> Supplied data
* * * * * * *

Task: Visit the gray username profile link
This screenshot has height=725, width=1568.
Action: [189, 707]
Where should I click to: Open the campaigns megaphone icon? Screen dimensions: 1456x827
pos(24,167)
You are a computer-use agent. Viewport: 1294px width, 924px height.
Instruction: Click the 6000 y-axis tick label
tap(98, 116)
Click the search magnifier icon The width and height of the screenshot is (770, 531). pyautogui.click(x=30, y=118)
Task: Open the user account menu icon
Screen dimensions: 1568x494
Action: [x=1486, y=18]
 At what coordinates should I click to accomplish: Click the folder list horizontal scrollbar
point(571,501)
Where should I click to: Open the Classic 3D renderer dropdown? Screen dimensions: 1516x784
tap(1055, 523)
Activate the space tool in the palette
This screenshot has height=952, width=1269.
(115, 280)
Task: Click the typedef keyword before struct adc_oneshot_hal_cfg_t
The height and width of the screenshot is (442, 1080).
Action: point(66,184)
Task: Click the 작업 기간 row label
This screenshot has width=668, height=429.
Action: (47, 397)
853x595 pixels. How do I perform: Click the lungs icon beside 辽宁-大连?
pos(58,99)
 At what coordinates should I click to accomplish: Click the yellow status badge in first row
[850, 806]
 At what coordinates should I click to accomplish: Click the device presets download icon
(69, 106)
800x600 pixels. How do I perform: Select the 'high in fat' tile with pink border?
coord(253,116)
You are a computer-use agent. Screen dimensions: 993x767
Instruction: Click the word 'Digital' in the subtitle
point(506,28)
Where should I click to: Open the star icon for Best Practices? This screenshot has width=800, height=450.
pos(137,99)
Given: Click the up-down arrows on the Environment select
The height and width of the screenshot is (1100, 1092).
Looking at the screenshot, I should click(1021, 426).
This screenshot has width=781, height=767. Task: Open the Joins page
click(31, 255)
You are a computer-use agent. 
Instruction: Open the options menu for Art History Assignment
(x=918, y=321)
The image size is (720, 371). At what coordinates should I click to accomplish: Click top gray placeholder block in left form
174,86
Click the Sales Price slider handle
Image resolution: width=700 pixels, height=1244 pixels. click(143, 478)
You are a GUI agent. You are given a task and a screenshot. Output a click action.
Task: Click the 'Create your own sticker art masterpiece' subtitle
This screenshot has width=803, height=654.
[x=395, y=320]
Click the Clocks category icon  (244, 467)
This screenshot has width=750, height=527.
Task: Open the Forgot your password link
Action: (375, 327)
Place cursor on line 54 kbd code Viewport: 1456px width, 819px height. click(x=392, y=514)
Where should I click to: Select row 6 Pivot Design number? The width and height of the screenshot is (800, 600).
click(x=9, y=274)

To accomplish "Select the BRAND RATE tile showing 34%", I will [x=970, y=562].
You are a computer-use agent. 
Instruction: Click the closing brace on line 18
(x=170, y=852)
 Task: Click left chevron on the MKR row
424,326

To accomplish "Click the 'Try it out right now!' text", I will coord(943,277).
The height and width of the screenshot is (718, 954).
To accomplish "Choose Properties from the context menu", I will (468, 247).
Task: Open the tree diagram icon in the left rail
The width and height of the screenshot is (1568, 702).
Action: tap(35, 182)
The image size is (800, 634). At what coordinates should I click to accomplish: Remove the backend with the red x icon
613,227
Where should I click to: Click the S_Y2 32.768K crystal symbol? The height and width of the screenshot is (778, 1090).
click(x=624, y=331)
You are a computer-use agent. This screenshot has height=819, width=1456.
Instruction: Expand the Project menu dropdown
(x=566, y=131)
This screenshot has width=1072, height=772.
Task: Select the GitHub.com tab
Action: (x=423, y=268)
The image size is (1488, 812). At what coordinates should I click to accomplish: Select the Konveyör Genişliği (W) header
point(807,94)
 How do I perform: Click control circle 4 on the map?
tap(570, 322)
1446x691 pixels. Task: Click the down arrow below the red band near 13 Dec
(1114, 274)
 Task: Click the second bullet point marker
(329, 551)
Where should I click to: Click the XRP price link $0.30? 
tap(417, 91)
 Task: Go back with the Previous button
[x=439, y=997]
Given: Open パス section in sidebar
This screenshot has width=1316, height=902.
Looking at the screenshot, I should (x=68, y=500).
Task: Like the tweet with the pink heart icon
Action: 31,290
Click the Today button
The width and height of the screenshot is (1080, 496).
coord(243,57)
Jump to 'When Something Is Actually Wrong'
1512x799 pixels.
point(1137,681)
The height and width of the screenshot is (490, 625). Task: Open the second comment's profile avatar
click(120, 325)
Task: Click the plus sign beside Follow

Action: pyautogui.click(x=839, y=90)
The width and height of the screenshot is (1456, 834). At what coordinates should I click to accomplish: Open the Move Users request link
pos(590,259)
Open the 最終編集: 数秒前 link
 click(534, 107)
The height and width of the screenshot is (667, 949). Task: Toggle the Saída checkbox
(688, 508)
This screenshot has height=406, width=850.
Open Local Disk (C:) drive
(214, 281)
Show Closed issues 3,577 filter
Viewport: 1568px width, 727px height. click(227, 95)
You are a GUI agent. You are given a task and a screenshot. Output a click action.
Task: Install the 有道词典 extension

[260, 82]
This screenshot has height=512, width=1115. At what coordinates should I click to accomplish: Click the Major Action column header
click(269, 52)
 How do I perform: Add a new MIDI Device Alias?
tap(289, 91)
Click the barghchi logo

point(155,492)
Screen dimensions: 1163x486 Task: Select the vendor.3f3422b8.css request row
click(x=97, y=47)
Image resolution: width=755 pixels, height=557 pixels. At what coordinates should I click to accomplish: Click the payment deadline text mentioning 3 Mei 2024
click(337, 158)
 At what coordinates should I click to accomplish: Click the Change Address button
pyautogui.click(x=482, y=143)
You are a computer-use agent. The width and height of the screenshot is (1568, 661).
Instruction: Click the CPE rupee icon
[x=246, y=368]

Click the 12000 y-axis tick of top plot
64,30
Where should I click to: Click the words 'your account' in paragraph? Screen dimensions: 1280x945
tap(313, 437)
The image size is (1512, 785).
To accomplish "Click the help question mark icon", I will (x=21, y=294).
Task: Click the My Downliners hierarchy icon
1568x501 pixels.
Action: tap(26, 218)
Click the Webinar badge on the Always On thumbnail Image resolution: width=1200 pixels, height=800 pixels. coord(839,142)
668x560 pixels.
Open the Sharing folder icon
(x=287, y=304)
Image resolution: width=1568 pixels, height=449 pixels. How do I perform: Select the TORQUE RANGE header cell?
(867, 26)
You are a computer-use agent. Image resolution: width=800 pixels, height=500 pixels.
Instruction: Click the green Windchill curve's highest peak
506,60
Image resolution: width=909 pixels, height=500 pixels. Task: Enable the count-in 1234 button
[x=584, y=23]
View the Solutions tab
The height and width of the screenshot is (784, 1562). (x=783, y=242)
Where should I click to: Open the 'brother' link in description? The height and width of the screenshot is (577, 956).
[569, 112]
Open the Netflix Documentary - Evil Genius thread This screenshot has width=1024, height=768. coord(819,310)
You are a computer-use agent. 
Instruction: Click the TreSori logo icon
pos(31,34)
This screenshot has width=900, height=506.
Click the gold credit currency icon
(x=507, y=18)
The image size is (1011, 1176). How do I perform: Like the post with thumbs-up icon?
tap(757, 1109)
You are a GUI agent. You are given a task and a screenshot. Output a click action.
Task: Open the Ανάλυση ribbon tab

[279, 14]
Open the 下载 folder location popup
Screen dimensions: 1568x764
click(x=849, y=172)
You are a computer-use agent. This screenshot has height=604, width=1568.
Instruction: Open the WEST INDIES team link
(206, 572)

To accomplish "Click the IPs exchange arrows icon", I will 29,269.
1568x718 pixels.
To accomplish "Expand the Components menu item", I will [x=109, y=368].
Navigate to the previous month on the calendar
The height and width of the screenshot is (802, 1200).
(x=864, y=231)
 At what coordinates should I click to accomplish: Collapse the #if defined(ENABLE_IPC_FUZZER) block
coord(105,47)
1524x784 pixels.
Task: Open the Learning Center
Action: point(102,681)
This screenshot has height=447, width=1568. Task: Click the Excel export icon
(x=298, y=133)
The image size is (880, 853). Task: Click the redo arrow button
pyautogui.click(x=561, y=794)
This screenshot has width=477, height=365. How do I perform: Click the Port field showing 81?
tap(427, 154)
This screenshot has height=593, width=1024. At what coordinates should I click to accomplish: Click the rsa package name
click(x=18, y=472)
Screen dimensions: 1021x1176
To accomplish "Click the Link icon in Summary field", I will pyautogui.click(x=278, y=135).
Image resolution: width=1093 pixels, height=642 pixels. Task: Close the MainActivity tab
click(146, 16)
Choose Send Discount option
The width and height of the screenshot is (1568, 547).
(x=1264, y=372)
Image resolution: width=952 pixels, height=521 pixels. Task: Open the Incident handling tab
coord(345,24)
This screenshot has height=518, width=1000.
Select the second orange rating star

* * * * * * *

> Your task
Could you update the part of the records that opens with the line containing "This screenshot has width=477, height=365." and closes with the line containing "click(x=18, y=472)" by putting "screen capture" wherever "screenshot" appears, leaving all else untouched, and return only those lines?

> Answer for the task
This screen capture has width=477, height=365. How do I perform: Click the Port field showing 81?
tap(427, 154)
This screen capture has height=593, width=1024. At what coordinates should I click to accomplish: Click the rsa package name
click(x=18, y=472)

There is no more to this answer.